**What you have to do:** In the records below, find the line that has "Screen dimensions: 532x332" and the line that has "Action: click(659, 64)". Reproduce every line from the first through the second, both included, and nothing else.

**Data records:**

════════

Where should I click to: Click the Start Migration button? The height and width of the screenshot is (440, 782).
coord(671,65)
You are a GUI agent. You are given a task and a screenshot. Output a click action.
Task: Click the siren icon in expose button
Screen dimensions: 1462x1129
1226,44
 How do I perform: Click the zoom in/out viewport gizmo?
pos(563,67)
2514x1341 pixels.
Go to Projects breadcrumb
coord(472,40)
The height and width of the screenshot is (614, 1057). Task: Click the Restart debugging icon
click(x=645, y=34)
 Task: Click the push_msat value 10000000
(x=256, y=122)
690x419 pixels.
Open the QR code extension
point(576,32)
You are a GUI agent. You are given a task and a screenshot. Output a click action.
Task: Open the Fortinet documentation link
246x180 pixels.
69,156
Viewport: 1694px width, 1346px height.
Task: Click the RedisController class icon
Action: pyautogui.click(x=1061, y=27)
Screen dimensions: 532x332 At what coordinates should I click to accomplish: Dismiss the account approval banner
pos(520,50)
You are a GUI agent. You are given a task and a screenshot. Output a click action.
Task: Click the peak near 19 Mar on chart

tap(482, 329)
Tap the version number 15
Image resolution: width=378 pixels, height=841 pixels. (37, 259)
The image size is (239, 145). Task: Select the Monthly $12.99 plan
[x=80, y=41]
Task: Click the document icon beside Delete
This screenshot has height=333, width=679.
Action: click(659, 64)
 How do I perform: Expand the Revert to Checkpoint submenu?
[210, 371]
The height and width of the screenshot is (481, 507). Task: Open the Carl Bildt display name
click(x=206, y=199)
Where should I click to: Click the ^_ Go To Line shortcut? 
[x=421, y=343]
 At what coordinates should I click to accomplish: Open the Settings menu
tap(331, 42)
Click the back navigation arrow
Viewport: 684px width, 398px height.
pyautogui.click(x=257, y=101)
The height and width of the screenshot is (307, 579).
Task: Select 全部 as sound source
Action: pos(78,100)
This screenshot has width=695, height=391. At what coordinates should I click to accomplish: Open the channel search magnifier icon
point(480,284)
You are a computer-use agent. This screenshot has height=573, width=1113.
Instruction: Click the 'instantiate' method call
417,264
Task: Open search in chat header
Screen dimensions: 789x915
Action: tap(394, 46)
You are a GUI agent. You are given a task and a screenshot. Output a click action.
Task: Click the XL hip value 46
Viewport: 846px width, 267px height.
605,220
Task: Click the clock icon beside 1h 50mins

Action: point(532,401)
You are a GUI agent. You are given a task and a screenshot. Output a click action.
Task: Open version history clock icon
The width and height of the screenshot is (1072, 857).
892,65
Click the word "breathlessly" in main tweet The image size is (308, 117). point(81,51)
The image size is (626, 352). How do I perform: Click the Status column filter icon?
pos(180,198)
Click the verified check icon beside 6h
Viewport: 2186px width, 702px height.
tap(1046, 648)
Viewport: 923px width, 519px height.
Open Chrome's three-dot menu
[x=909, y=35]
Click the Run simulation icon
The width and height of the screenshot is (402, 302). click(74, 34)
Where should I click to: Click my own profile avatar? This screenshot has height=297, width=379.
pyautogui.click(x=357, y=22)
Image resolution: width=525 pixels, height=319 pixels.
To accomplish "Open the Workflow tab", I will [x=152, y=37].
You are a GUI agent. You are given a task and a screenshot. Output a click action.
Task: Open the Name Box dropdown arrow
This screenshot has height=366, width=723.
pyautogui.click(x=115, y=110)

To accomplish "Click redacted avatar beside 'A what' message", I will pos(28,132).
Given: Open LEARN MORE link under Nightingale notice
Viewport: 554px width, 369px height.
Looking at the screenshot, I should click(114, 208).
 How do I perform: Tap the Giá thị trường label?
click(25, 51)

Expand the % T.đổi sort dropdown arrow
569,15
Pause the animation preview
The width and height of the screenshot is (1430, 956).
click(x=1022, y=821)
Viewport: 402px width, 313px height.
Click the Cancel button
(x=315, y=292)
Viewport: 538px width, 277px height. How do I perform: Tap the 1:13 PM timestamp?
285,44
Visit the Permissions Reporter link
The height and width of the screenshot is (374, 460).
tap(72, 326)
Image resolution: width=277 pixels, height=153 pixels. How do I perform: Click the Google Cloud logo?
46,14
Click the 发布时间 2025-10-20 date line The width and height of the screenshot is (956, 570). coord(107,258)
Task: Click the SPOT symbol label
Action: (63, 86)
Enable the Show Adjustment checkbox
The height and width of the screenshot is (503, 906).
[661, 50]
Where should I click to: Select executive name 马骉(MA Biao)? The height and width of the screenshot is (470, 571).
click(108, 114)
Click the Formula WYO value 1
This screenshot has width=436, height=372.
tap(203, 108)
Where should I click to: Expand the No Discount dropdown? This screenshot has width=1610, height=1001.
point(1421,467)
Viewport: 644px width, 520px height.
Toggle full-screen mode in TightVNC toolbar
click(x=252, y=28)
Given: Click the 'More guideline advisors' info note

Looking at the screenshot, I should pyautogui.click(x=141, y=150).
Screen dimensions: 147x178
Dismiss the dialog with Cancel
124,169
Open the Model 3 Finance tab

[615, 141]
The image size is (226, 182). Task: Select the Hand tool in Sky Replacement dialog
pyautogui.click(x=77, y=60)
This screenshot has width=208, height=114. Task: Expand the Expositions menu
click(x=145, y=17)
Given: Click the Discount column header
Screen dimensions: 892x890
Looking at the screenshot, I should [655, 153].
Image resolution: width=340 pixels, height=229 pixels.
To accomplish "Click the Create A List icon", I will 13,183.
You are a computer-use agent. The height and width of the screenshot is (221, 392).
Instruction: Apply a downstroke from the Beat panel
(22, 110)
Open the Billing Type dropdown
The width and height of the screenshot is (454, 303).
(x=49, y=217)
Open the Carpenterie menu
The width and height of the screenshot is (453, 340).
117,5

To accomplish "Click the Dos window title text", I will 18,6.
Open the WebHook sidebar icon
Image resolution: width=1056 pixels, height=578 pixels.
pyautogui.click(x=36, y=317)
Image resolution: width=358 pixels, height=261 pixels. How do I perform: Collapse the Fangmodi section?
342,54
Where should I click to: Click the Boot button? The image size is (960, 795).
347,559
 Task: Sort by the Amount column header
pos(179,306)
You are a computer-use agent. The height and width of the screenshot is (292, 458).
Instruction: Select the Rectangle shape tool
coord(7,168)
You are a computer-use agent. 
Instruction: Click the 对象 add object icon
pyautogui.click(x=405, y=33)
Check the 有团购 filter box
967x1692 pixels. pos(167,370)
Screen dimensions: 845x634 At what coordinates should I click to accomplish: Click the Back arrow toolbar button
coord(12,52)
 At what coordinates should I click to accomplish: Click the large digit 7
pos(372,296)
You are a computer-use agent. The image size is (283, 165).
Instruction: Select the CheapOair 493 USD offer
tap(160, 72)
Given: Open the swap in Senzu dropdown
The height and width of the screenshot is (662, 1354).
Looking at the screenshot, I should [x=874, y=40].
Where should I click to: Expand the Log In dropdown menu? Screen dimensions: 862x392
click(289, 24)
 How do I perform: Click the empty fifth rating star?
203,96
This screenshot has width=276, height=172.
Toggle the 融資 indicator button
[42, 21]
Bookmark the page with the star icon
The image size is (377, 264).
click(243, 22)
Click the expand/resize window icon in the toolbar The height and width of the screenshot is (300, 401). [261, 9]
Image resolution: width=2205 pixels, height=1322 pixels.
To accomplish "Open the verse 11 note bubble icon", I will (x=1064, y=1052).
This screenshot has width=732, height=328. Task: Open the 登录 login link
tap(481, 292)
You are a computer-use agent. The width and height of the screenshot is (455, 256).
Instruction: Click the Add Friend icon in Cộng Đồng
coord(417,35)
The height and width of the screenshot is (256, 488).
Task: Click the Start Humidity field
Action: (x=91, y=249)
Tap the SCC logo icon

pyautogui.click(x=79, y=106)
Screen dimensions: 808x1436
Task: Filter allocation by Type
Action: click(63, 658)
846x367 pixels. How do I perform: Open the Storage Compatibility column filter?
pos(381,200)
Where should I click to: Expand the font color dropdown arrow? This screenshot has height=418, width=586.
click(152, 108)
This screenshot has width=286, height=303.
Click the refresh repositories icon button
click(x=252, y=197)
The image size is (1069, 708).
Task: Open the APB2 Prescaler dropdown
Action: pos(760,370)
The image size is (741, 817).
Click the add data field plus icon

════════

**Response below:**
Screen dimensions: 532x332 At what coordinates should I click to accomplish: Dismiss the account approval banner
pos(520,50)
You are a GUI agent. You are given a task and a screenshot. Output a click action.
Task: Click the peak near 19 Mar on chart

tap(482, 329)
Tap the version number 15
Image resolution: width=378 pixels, height=841 pixels. (37, 259)
The image size is (239, 145). Task: Select the Monthly $12.99 plan
[x=80, y=41]
Task: Click the document icon beside Delete
This screenshot has height=333, width=679.
Action: click(659, 64)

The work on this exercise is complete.